━━ Data to process ━━
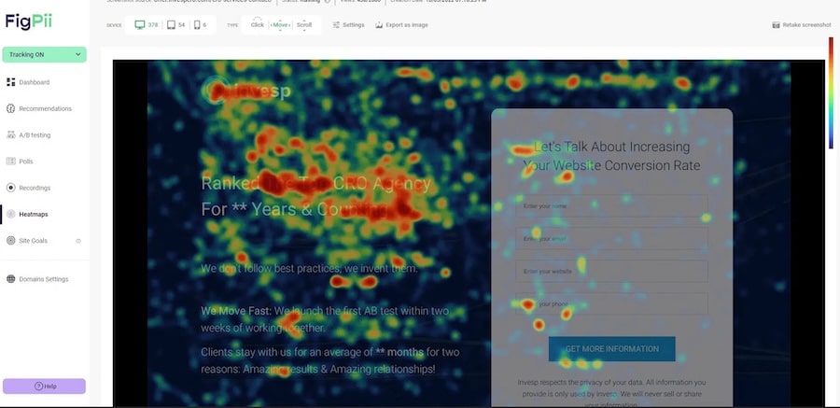Open A/B testing section
The image size is (840, 408).
click(37, 134)
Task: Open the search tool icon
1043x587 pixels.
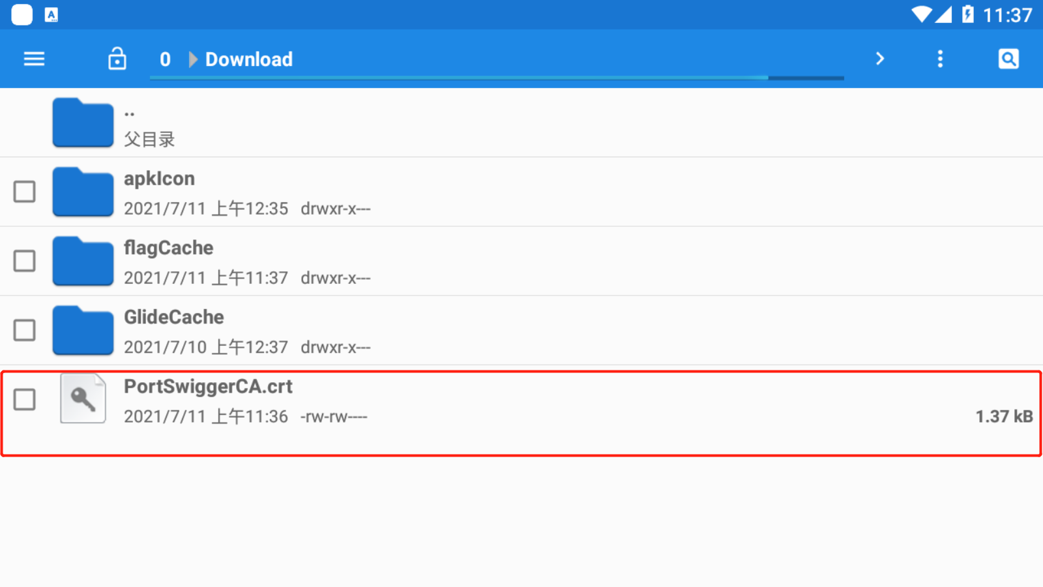Action: 1008,59
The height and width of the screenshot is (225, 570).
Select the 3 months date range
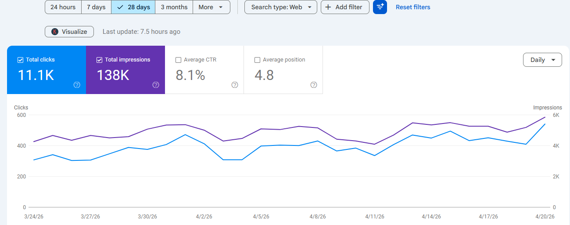(x=174, y=7)
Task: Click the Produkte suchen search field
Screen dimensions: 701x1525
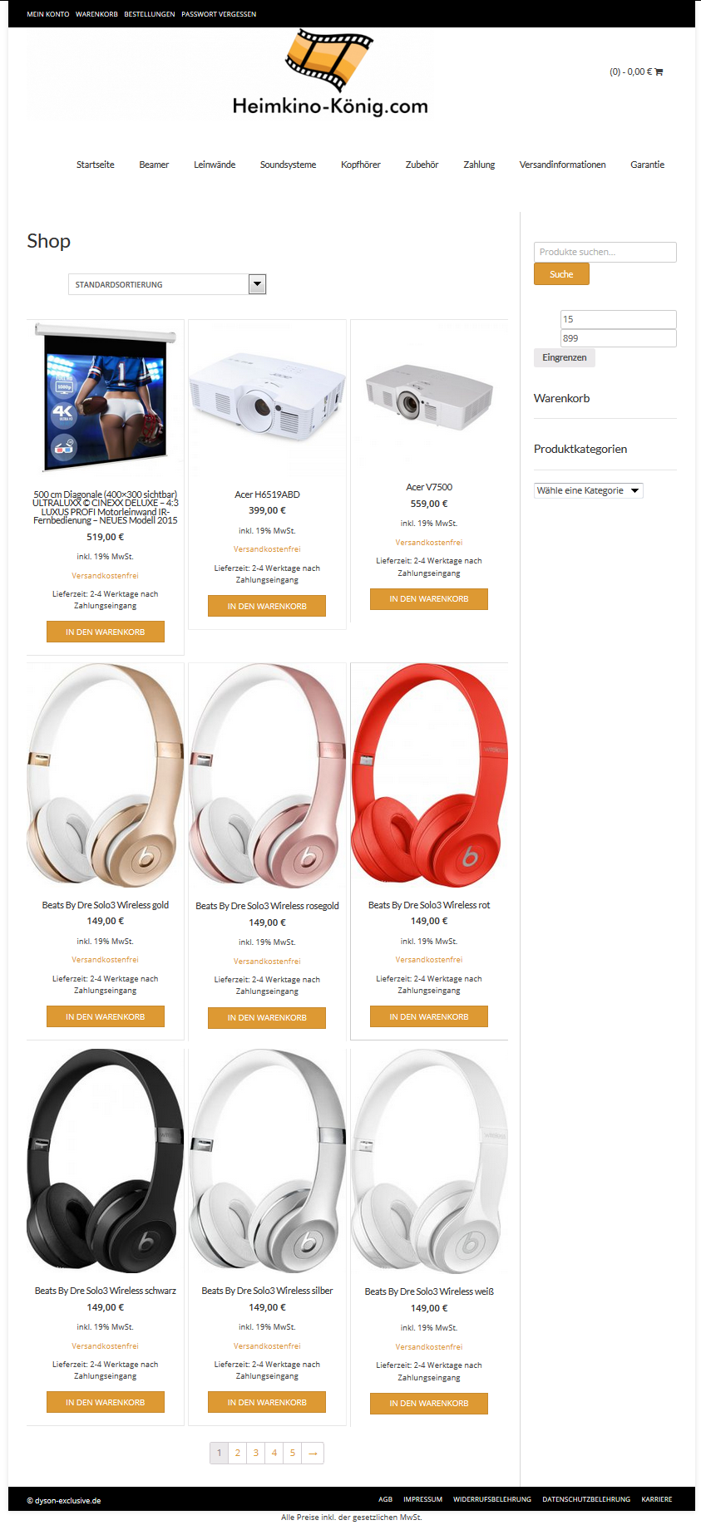Action: click(x=605, y=252)
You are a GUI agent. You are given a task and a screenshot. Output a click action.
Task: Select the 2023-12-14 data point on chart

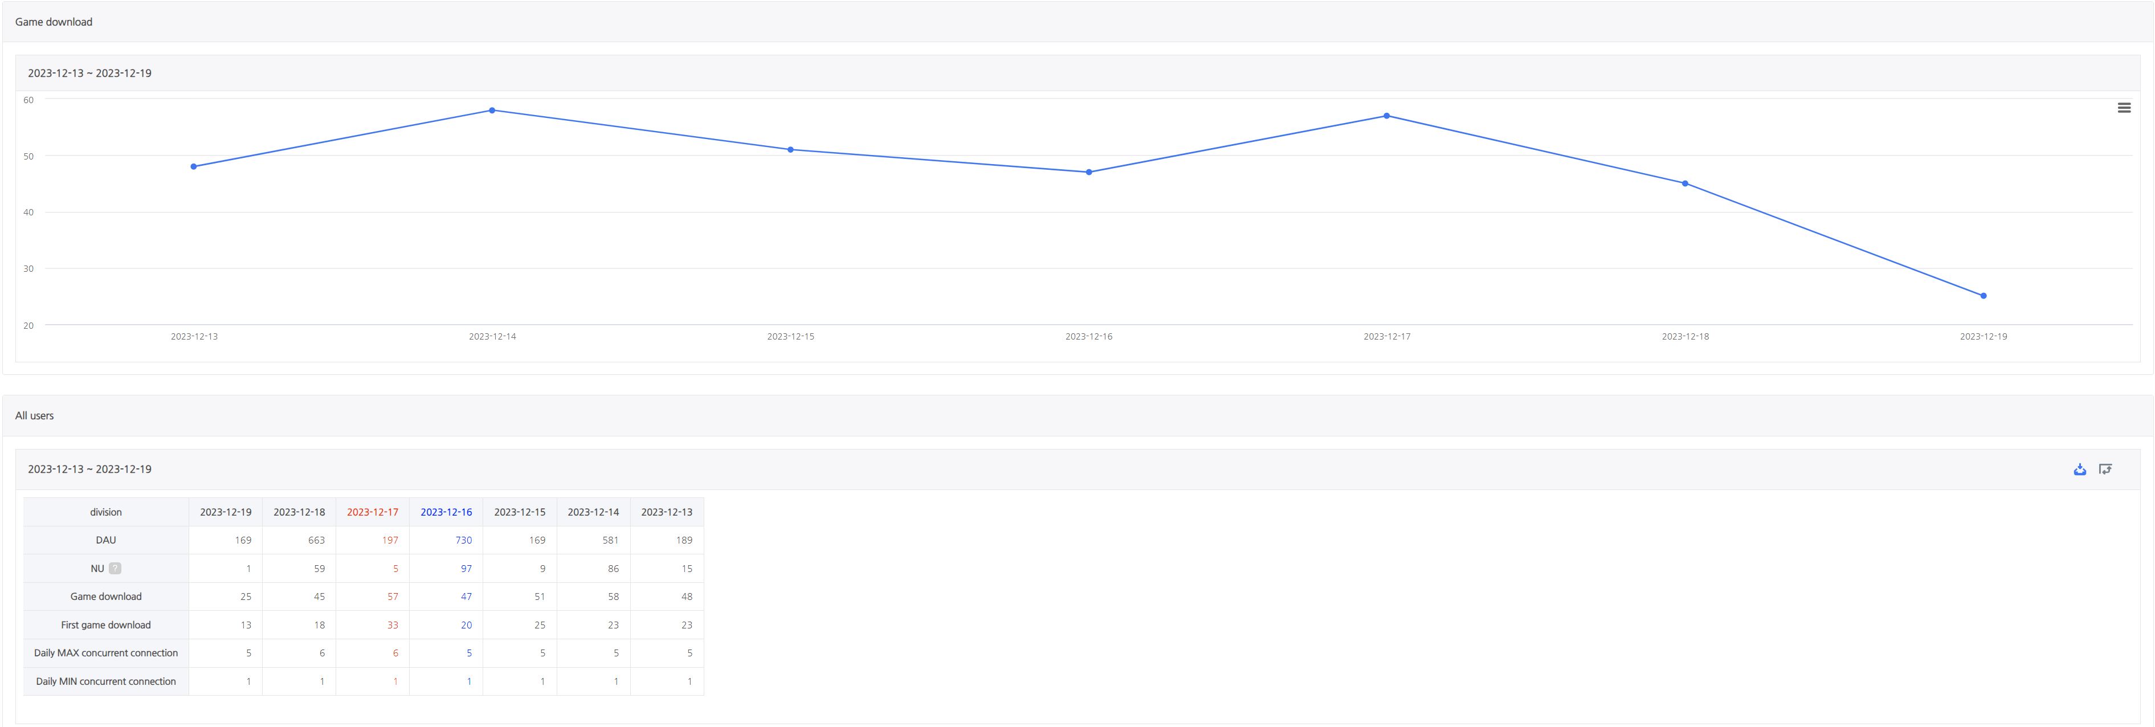point(492,110)
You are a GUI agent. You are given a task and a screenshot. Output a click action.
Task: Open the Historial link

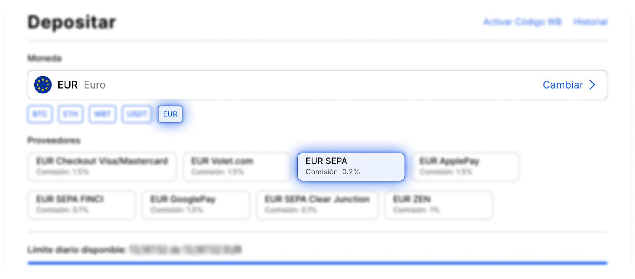click(590, 22)
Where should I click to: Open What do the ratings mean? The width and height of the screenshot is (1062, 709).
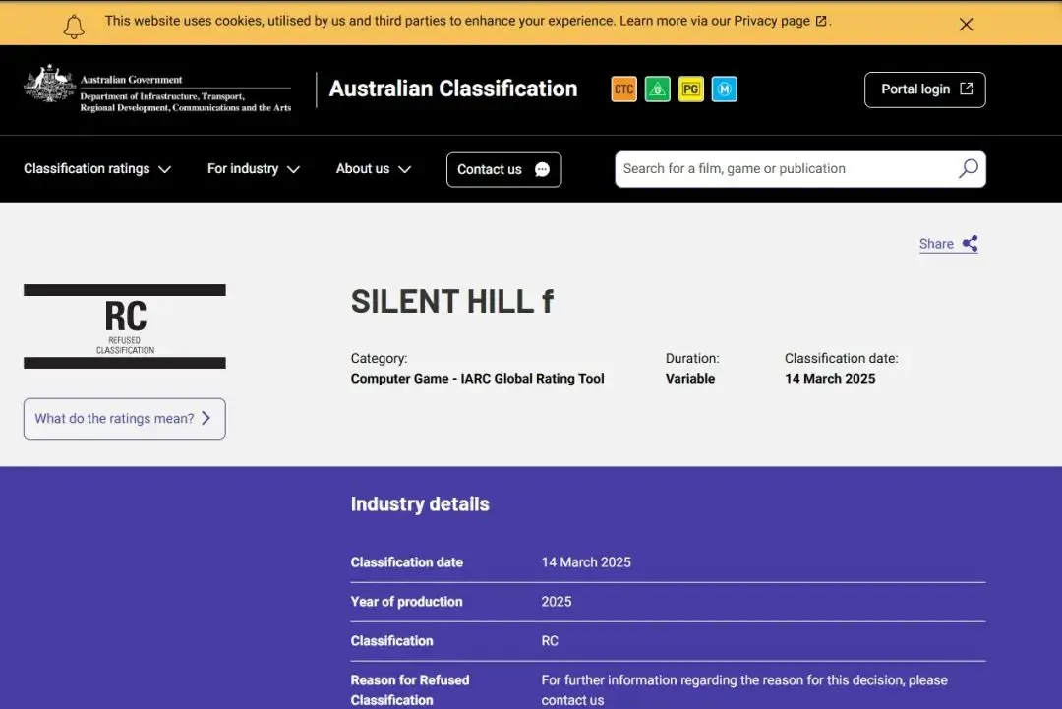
━━━
- **Problem requirements**: Go through the material and select each line with the string "height" in it.

- **Task response**:
The height and width of the screenshot is (225, 570).
Where should I click to: Open What do the ratings mean? The width and height of the screenshot is (1062, 709).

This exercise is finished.